**Exercise:**
Reproduce the whole of the records exactly, and make sure no picture is carried into the result.

··· Exercise data ···

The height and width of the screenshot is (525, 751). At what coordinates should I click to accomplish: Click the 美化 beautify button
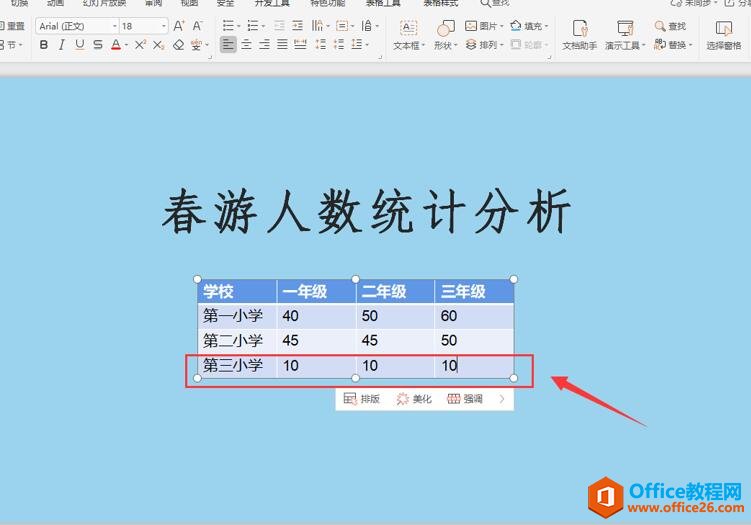tap(414, 399)
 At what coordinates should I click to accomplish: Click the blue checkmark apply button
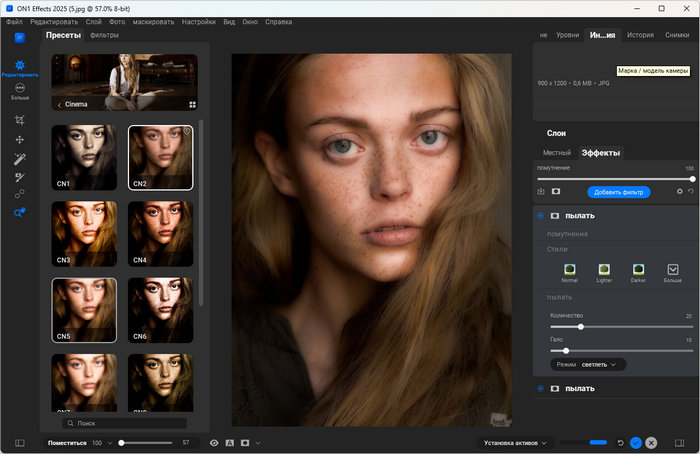(x=634, y=442)
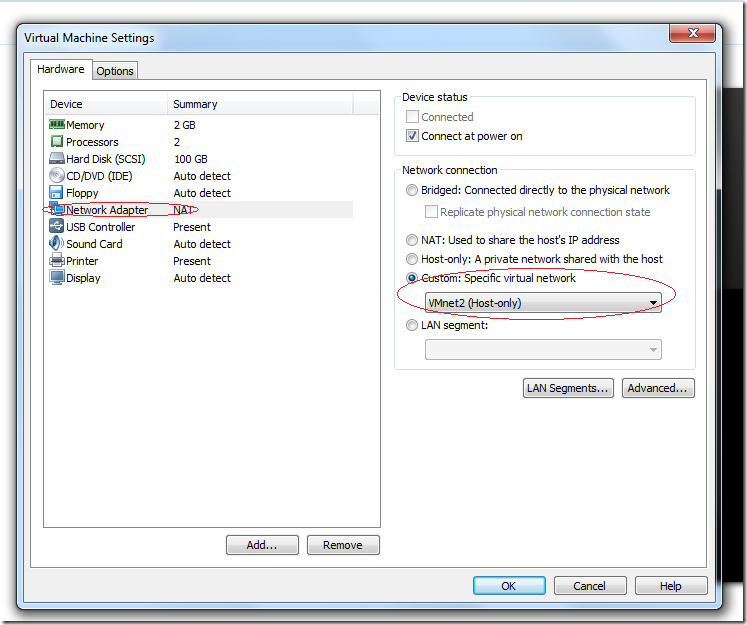Open the LAN Segments dialog button

click(568, 388)
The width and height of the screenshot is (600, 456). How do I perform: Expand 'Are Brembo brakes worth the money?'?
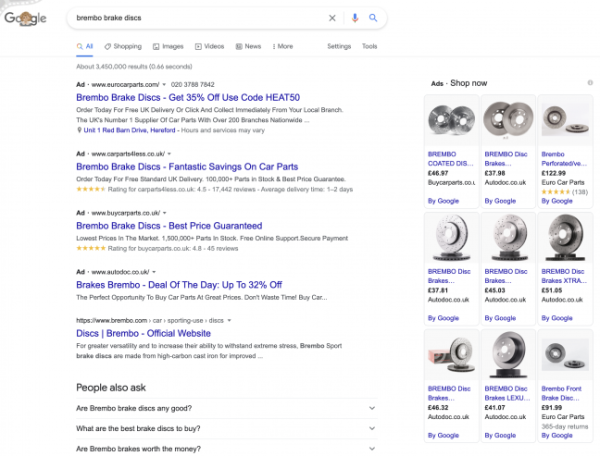[225, 449]
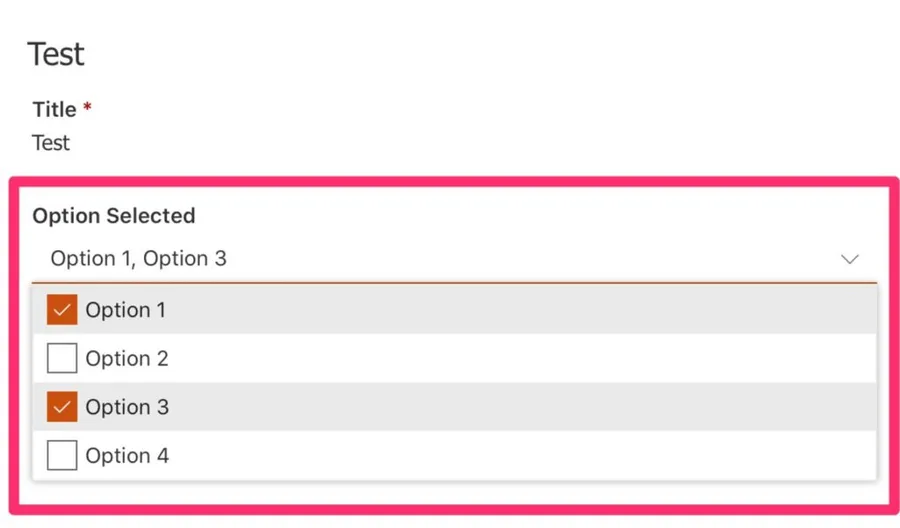Click the 'Option 1, Option 3' selected value

[139, 259]
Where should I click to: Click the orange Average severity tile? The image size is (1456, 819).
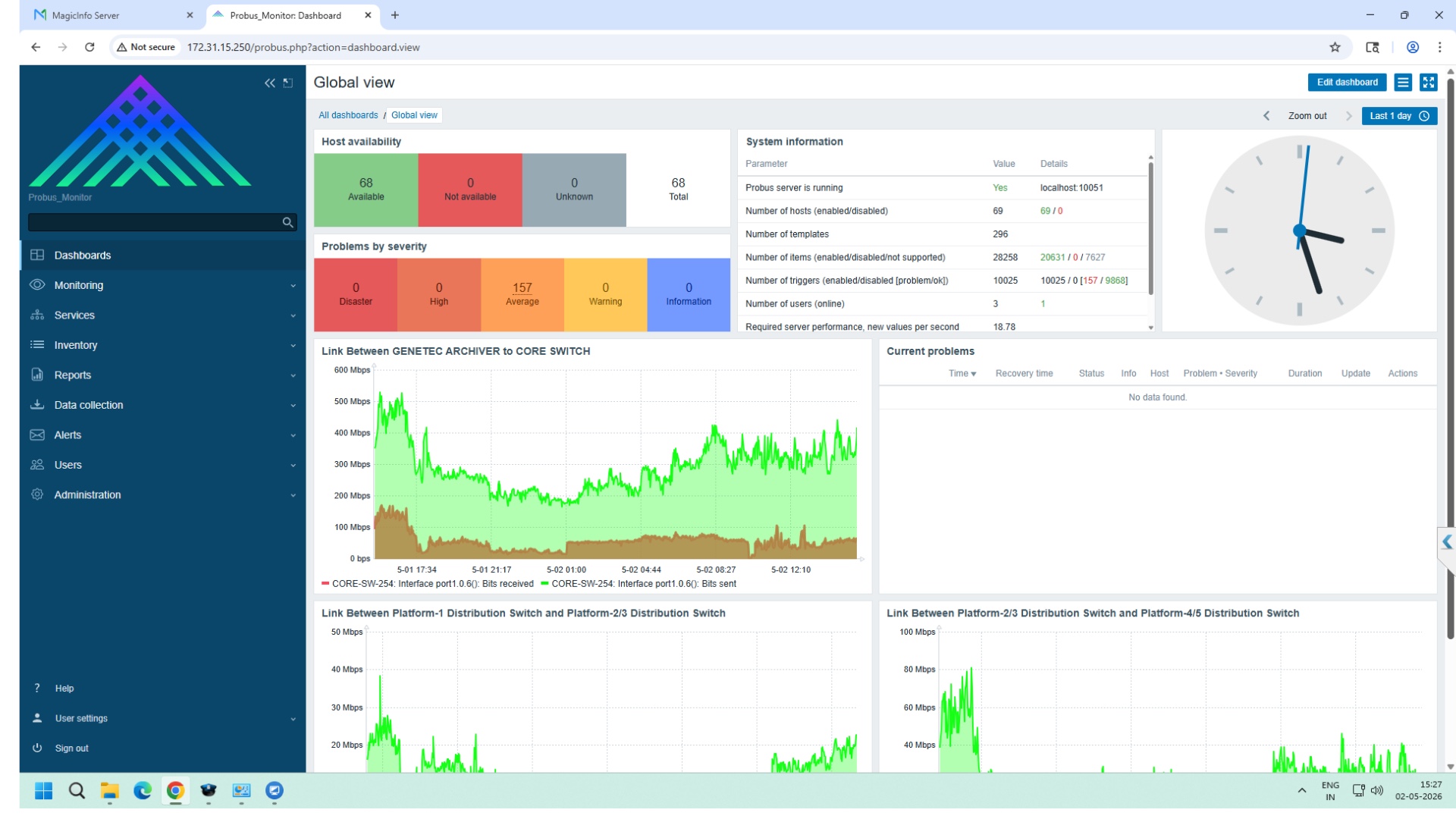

···

**Task answer:**
The height and width of the screenshot is (525, 751). At what coordinates should I click to accomplish: Click the 美化 beautify button
tap(414, 399)
 At what coordinates should I click to accomplish: Click the blue checkmark apply button
(x=634, y=442)
Open the LAN Segments dialog button

click(568, 388)
The width and height of the screenshot is (600, 456). How do I perform: Expand 'Are Brembo brakes worth the money?'?
[225, 449]
Click the 'Option 1, Option 3' selected value

[139, 259]
Where should I click to: Click the orange Average severity tile? The image size is (1456, 819).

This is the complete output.